During 1939 Bradford Northern ’s Harry Hornby and the local MP H Hepworth investigated the possibility of introducing speedway racing to Odsal, but the outbreak of World War Two put an end to their plans. In 1945, with victory in Europe within sight, Harry Hornby joined together with the man who always claimed to have invented the sport, Johnnie S Hoskins, to reactive the plans. On 23rd June 1945 before a crowd of over 20,000 the Lord Mayor, Alderman Cecil Barnett, officially opened the track.

The first season was a series of open and challenge meetings, as speedway, along with other professional sports, recovered from the war years. In 1946 league racing was introduced and Odsal joined the six strong National League, the highest league, which apart from Belle Vue consisted of London based tracks. All tracks, with the exception of Odsal, had staged speedway in the pre-war years. Interestingly, Odsal featured on 2nd April 1946 in the first post war league meeting, when they won 45-39 at Wimbledon.
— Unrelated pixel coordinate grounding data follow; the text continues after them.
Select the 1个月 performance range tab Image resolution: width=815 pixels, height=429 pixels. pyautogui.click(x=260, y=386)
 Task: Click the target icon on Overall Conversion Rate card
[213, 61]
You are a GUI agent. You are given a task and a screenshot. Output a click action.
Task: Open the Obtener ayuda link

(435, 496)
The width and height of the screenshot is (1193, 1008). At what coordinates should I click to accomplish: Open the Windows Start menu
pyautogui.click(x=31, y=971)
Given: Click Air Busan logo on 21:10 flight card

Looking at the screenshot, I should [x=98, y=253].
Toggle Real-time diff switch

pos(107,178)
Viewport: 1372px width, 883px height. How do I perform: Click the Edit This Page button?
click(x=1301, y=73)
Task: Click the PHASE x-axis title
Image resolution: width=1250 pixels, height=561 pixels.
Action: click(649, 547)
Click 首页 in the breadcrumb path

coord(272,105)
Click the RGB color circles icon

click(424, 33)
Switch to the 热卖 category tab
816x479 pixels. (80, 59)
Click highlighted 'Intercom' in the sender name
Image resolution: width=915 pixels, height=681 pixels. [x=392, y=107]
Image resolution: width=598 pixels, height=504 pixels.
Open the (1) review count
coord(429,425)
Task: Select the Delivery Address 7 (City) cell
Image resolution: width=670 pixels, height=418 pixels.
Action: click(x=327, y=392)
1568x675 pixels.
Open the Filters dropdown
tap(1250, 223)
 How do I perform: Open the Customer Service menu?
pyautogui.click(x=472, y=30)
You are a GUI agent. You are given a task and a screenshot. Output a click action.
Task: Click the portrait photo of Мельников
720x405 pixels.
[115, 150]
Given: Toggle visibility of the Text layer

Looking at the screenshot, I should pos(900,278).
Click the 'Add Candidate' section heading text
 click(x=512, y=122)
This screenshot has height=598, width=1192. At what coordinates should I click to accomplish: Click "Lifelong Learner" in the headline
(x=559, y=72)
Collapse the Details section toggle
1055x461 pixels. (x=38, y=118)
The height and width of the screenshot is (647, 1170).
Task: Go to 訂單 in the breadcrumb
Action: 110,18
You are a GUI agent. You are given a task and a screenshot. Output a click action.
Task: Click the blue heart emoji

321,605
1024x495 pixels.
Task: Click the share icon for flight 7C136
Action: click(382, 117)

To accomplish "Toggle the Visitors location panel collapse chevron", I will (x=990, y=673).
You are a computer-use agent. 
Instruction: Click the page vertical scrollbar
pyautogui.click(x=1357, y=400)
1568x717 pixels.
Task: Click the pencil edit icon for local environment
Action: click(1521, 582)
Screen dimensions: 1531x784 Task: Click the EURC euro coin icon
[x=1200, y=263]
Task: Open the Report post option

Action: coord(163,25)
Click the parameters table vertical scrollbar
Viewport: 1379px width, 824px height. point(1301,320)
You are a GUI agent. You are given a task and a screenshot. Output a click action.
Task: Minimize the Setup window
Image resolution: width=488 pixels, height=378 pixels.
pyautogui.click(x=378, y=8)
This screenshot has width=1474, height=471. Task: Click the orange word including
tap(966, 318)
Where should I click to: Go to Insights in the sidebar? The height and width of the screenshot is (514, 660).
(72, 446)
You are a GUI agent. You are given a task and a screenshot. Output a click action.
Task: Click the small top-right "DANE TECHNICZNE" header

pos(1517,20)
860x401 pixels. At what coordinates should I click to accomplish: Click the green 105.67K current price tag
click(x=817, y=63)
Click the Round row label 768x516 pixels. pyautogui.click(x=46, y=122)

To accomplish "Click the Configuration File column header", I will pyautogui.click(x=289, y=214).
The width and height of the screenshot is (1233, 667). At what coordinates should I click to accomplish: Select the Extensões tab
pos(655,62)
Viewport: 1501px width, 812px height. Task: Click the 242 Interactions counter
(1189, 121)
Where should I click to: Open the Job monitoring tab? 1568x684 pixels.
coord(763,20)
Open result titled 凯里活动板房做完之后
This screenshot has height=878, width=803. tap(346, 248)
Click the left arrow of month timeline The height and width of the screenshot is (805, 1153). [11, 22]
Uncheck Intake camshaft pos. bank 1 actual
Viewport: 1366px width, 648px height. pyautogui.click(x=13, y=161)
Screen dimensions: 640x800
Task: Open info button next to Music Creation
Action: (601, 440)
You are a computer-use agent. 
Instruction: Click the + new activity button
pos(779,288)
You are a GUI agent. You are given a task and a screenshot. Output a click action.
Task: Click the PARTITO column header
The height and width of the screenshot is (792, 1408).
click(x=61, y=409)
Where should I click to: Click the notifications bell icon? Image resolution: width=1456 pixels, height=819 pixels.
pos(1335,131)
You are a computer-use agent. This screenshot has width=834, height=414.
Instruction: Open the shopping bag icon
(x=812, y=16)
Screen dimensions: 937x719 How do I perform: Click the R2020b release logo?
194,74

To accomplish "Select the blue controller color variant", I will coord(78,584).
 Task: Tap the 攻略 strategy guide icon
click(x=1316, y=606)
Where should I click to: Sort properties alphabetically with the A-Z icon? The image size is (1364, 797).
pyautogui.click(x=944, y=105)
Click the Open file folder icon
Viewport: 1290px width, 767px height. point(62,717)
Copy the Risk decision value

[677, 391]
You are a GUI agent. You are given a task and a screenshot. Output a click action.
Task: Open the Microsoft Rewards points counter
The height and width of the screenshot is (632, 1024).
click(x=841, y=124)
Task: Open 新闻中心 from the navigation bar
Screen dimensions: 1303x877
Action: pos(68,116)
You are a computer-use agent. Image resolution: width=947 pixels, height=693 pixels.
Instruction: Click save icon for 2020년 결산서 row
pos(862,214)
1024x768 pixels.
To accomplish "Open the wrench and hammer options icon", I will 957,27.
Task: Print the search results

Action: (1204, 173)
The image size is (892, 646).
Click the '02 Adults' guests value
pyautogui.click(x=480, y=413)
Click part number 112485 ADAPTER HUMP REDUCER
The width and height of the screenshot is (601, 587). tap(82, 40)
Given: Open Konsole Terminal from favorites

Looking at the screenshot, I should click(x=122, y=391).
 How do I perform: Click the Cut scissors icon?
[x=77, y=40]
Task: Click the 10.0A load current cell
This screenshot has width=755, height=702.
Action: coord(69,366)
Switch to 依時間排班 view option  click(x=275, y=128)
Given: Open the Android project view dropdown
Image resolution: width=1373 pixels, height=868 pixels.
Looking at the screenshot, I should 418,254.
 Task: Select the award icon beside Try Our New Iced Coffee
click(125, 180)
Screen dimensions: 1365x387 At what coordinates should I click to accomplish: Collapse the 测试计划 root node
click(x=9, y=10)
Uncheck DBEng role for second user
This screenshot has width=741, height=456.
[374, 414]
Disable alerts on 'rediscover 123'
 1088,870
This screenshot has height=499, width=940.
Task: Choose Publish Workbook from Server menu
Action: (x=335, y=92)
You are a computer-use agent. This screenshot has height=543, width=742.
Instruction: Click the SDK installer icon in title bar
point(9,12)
The teams’ nickname was 'Boomerangs', a name giving the nod to the sports Australian roots. The first season was marred when the promising Huddersfield born junior Albert “Aussie” Rosenfeld died on 16th July, ten days after hitting the back wheel of Belle Vue’s Wally Lloyd. This accident was followed a week later by a further crash which ended the career of the veteran rider Colin Watson. It resulted in the sports governing body, the Speedway Control Board, issuing an ultimatum that the Odsal track shape be changed or its license would be withdrawn. This resulted in the square corners disappearing and a more typical oval shape emerging.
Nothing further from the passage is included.